What a week. First there was the Slate piece that declared classical music dead. Then spiked decided that pop music was over. Why is it that people keep wanting to kill off great swaths of our culture?
These are only the latest in a long series of articles declaring the end of orchestras, of Netflix, TV, the demise of book stores, movie theatres, publishing, video games, the English language, higher education, the World Wide Web… it goes on and on. Now, even Fox News is dying, writes Frank Rich.
Partly it’s a device to draw attention to change. Don’t take X for granted, it declares, for better or worse things are changing. The ever-perceptive demographer James M Russell plays with the “death of…” meme over at Pacific Standard in a series of posts that uses the dying theme to explain change. The spiked essay is an interesting version of the genre. No, pop music isn’t dying, but it is fundamentally changing as a definer, chronicler or barometer of popular culture.
For previous generations, pop music was as much about the social side of music as it was about seven-inch singles and chart rundowns. Today, when young people are encouraged to hunker down in the bosom of the family well into adulthood, and with the outside world presented as a fearsome place to be, pop music is no longer quite so resonant as a symbol of excitement and independence, sex and romance. The desirability of pop music has faded, not because of MP3s and free downloads, but because the desire to be extraordinary, independent and free is less of a smash hit today.
Mark Vanhoenacker’s Slate piece about the death of classical music, on the other hand, undercuts its premise by cherry-picking stats that may or may not have anything to do with his point, and knitting it together with dubious anecdotal observations. Others have thoroughly dismantled this piece – Frank Oteri addresses the major points in NewMusicBox, while Andy Doe does a gleeful point-by-point take-down at Proper Discord, so there’s no need to duplicate here.
But stepping back, Vanhoenacker’s piece is a great example of a good question hitched to a faulty premise. The question is whether classical music is still relevant or viable. The premise though is that the definition of relevant or viable is something it was in the past and Vanhoenacker doesn’t even entertain the notion that the definition might have changed.
Culture keeps on reinventing itself. It would be peculiar then if the definitions of its relevance were frozen in eras that no longer exist. If an art form doesn’t evolve, it dies. The Slate piece defines success of classical music for a world that doesn’t exist anymore (Time magazine covers? Really?). That classical music doesn’t occupy the cultural moment that it once did is not necessarily a bad thing, it’s an inevitable thing. We’re living in an era when every creative industry is having to reinvent itself as old models that support them change or fall away. Audiences want to have different relationships with art and artists; digital media has changed our access to artists and creativity. That doesn’t have to mean decline; it could mean opportunity.

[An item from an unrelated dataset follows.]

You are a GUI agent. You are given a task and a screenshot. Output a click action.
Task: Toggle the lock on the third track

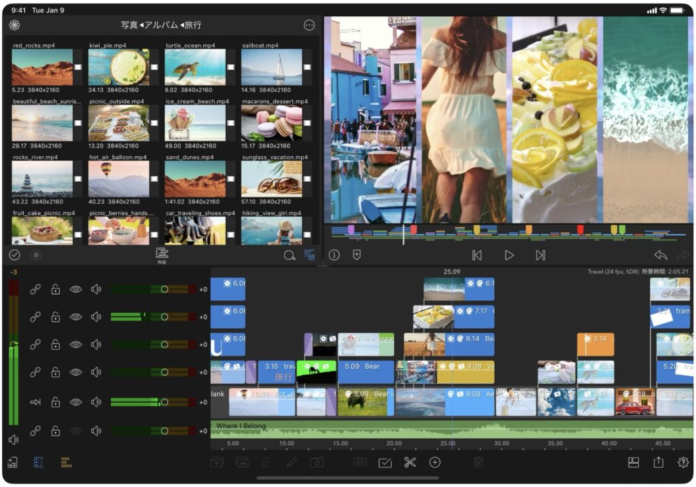click(56, 344)
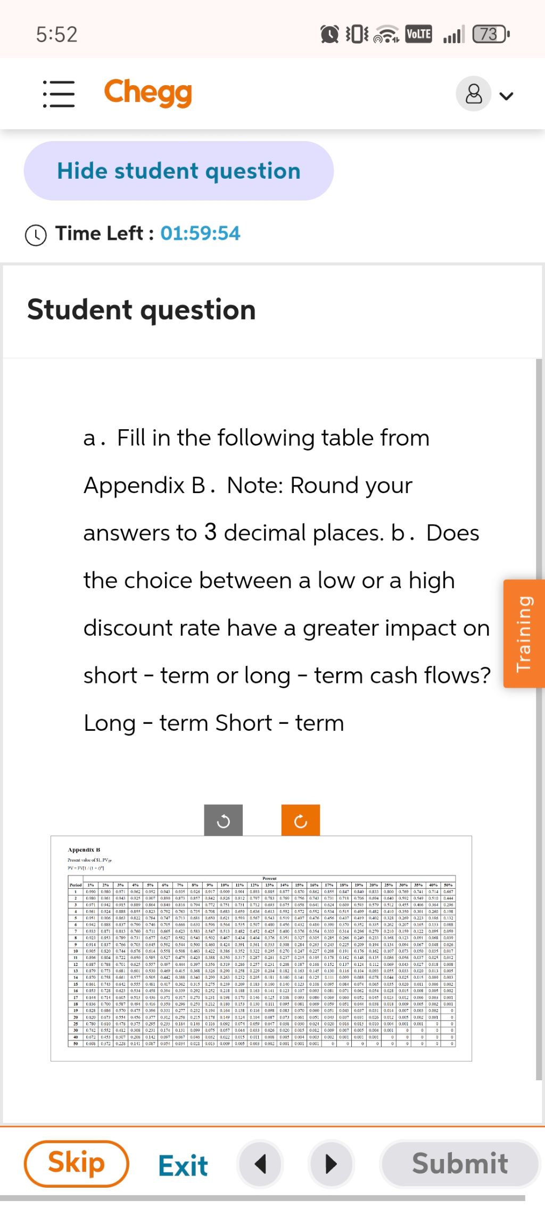Skip this question

pos(77,1163)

Any time a medium changes – whether it’s technology-driven or a shift in the way an artform is supported, it’s difficult not to measure the changes using the frame of the old model. But when the medium changes, the values we measured in the old model might not be appropriate to the new.
Just one example: In the 1900s and 1910s audiences were bewitched by silent movies. That pictures could move seemed like magic. A generation of actors became famous at a heretofore unimaginable scale. The best of them could convey with a wink or glance the depth of a character.
But after 1927 with the release of “The Jazz Singer”, the silents went into quick decline. Many of the most famous stars couldn’t make the transition to talkies. The expressive qualities they had developed that worked so well without sound didn’t carry over. Critics of the time claimed that the quality of movie-making had taken a dive and that the art of good movie-making had died. The death of movie acting indeed.
I don’t think anyone inside or outside of the classical music world disputes that something profound is happening. One orchestra manager recently boasted to me that his orchestra was very different from other orchestras, and he ticked off examples. They were, of course, things that many (most?) orchestras are now doing – informal concerts, cross-genre concerts, concerts in unusual spaces, different collaborations. His orchestra was different from orchestras of the past, but not different from other orchestras now. I don’t think it’s a stretch to say that the new “normal” at symphony orchestras is trying new things. Whether such initiatives are a reinvention into renewed relevancy, I don’t know. But dead? Pretty difficult to see from my vantage point.